Double check the time axis. Are they having the same calendar?

In [None]:
# metadata of the historical run:
_d2 = pd.Series(["calendar",
                 "branch_time_in_parent", #"parent_activity_id", "parent_experiment_id",	"parent_mip_era",
                 "parent_source_id",#"parent_sub_experiment_id", 
                 "parent_time_units",# "parent_variant_label"
                  ])
for i in dset_dict.keys():
    _data = []
    _names =[]
    _data.append(dset_dict[i].time.to_index().calendar)
    for k, v in dset_dict[i].attrs.items():
        
        if 'parent_time_units' in k or 'branch_time_in_parent' in k or 'parent_source_id' in k:
            _data.append(v)
            _names.append(k)
    _d2 = pd.concat([_d2,   pd.Series(_data)], axis=1)
    _d2.rename(columns={1:i.split('.')[2]}, inplace=True)
    _d2.rename(columns={0:i.split('.')[2]}, inplace=True)

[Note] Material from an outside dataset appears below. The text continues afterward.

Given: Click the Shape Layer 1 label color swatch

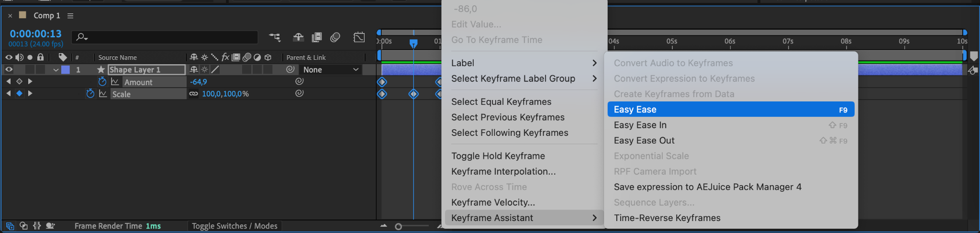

_d2.dropna(how='all', axis=1, inplace=True)
_d2

### Use data as xarray to make a simple plot

In [None]:
if variable_id[0] == 'lwp':
    ds = dset_dict['CMIP.NCC.NorESM2-MM.historical.AERmon.gn']
else:
    ds = dset_dict['CMIP.NCC.NorESM2-MM.historical.Amon.gn']
ds

In [None]:
ds[variable_id[0]].attrs

In [None]:
if ds.lev.all() == True:
   _month = ds.clw.isel(lev =16).groupby('time.month').mean('time', keep_attrs = True)
   
else:
    _month = ds[variable_id[0]].groupby('time.month').mean('time', keep_attrs = True)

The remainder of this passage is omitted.